If the rover are supposed to cache samples, it is my strongest recommendation that BOLD or a similar experiment is included.
This for a multiple of reasons, none the least that we need a measurement of organics since we even with good precautions may have return samples handled and contaminated by Earth organics - ruining the results of the very expensive return mission.

Dating rocks are also of interest, but forgive me for thinking that it is less needed if the rover would also serve the role as a cacher for one subsequent sample return mission. In that case such work could be done much more thoroughly on Earth. So IMO those are one either/or addition.

Analysis by any instrument sent to Mars could be more thoroughly done on Earth, however some on site analysis is required in deciding which samples to cache. This would ideally include dating. Also, many more sites and specimens could be tested on Mars than could be sampled for return to Earth.

Oh yes, that might be a valid point.

Yet it does not change my view that organic contamination is more of a concern that might ruin science results, so even sensors like SAM could tell us how much organics there were in the original sample so we would know what amount to expect in the lab at Earth, even if we do not have the exact composition. (So if there turn out to be more, then we would know to be cautious for a possible contaminated sample - or try again with the next that was brought back.)

Even so looking for organics beforehand might be a more critical need compared to rock dating which are less sensitive to contamination what I know of.
In addition the APX, CheMin and other instruments, even the cameras could give good hints of what kind of rocks or material that is sampled, yet those instruments are of less help for any characterization if there only be trace amounts of organics.
And if we happen on any such it would be of paramount importance to keep those as pure as possible if we ever are to find out if it originated on Mars or have been transported by one asteroid or comet.

Then again the question of possible organics might be to close to home for me since it is related to my field of study so I might be a bit biased on the idea of having more focus on organics here.
(& Merry Christmas to all on this forum!!)

One thing to keep firmly in mind when thinking about organics on Mars is that it is overwhelmingly likely that most if not all of such we'll detect--and, eventually, we will-- came from carbonaceous meteorites.

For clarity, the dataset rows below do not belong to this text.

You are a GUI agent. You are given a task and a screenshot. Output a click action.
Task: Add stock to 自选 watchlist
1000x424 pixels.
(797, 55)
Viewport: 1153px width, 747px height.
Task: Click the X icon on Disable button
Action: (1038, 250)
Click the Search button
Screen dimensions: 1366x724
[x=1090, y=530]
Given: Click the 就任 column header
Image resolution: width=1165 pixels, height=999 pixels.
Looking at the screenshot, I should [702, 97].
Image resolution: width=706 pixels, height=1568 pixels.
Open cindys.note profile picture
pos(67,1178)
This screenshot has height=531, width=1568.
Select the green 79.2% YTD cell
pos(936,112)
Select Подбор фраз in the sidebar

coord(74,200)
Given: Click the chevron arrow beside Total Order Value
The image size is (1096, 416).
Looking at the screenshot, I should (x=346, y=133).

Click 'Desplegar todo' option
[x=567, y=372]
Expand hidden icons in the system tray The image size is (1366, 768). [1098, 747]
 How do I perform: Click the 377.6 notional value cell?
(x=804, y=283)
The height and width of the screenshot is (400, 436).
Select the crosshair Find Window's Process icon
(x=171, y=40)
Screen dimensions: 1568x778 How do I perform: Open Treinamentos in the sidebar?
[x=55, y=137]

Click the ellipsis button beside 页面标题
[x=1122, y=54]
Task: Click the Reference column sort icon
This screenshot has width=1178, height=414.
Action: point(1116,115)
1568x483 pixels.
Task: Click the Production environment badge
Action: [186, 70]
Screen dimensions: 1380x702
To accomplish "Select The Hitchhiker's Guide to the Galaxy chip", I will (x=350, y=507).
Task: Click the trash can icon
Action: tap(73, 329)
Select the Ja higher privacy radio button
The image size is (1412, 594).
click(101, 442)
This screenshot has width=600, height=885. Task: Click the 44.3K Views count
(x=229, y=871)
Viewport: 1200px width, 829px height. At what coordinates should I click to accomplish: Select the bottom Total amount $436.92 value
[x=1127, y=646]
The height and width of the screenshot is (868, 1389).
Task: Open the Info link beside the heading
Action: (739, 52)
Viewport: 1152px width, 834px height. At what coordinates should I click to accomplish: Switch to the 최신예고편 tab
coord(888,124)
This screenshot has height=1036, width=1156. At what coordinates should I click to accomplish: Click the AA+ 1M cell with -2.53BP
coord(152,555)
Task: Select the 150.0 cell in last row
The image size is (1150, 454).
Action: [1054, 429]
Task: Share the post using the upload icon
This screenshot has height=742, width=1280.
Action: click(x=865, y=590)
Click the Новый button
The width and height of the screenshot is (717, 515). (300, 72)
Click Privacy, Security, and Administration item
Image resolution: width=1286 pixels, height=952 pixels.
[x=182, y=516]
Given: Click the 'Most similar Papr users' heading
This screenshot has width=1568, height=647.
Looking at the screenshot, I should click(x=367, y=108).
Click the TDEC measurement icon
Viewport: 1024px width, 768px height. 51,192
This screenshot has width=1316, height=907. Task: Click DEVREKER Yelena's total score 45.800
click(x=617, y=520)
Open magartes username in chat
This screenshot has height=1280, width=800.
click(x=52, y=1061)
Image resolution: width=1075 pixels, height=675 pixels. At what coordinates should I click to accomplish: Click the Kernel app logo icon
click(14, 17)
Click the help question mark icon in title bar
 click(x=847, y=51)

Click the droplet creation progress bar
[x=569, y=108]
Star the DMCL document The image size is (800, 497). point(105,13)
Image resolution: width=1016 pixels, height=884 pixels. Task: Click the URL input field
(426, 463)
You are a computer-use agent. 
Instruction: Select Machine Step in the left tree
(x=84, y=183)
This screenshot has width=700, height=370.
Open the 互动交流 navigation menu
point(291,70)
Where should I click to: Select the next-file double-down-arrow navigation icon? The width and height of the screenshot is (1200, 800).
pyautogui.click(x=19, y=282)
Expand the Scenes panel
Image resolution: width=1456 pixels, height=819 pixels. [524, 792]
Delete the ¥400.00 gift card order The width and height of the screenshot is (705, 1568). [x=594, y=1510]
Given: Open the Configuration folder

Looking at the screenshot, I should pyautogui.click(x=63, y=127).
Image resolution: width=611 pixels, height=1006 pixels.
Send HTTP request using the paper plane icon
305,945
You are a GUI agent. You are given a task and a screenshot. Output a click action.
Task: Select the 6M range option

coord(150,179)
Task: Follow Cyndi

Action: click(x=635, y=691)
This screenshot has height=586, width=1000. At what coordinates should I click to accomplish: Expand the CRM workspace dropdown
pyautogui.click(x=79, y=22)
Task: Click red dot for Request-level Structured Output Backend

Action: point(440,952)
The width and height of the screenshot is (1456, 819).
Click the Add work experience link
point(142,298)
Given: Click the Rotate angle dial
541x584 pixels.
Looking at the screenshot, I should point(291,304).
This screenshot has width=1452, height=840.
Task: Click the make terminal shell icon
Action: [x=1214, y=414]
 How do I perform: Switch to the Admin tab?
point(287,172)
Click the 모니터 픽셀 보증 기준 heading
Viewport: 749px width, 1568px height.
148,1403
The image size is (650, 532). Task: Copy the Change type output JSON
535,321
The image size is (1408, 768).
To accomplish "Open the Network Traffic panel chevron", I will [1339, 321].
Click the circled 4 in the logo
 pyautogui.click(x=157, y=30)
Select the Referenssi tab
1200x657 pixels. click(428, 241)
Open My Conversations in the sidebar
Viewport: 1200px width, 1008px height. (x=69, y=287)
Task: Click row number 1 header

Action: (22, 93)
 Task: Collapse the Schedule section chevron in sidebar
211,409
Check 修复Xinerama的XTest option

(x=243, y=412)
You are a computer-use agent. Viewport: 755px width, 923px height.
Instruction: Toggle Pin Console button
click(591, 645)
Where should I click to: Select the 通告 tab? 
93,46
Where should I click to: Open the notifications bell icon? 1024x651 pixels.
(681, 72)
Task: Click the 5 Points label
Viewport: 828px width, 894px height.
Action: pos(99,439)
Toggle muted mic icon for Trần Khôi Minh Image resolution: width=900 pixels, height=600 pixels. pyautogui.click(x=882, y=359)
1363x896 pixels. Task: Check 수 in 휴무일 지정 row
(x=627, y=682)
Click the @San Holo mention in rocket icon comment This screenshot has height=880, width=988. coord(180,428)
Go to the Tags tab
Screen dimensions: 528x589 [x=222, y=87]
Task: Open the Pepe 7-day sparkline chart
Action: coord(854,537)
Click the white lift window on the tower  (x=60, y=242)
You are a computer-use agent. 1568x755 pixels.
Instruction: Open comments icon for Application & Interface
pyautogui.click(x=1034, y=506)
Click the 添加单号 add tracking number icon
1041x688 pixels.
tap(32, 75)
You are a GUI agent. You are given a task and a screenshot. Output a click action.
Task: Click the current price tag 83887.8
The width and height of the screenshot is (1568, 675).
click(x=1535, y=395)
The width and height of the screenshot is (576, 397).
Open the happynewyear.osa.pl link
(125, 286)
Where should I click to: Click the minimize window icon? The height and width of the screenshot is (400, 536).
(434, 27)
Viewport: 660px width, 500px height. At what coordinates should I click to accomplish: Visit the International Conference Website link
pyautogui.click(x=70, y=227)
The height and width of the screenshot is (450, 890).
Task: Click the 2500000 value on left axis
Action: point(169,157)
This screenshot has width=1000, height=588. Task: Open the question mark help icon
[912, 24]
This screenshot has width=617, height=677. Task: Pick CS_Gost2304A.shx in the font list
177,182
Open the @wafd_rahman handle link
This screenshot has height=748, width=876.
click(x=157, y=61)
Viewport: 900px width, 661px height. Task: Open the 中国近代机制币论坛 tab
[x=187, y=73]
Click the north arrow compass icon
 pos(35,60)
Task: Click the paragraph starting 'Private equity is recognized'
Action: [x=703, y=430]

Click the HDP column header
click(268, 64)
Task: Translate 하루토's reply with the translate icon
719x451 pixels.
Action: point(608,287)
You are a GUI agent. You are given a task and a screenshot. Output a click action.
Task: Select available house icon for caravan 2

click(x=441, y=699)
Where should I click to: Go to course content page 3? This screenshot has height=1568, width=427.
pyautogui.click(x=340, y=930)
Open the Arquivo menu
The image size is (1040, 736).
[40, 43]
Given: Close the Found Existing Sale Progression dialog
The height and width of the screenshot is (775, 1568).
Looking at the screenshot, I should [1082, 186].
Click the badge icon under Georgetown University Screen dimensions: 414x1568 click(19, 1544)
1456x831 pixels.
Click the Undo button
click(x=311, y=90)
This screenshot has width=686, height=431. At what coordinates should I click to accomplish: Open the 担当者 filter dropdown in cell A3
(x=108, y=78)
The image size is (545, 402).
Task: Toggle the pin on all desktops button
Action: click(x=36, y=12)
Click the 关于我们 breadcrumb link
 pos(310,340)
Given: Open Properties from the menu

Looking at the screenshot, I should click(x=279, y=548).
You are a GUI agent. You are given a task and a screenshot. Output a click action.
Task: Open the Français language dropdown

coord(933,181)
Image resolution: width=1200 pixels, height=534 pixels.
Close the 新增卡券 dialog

We've seen an inordinate number of iron-nickel meteorites on Mars already at Meridiani from Opportunity, probably because they are much easier to identify from appearance & location alone. Stony ones are quite a bit harder to identify esp. because the ubiquitous ocher dust covers everything in very short order, but they obviously must be present as well. Extremely carbon-rich soft objects like the Murchison fall in Canada a couple of years ago probably don't last too long on the surface even by Martian standards & get mixed into the soil sooner rather than later.

Not trying to be a huge downer here, but it will be most prudent to temper our expectations from the eventual detection of organics.

Not at all!
If organics are detected, then it is part of the Martian environment today. Regardless of where it got started.
Now if something is found the second step will then to find out where that material originated. So bring that 'stuff' back to me please!

The Viking experiments did hint that very little organics were present at those landing sites at least, a surprising find for the very reason that you pointed out - even the small amount transported by carbonaceous meteorites would have added enough to be detected by the Viking landers.
The Phoenix lander results with perchlorates and a soluble chemistry added a new spin to the question of what the Martian soils might contain.

Yet I do agree that little to no organic compounds are expected near the surface, but if we drill down as deep as the ESA type drill is supposed to be capable of, the result might turn out to be different. So if a drill is included it might be the most interesting mission so far... from my perspective and interest.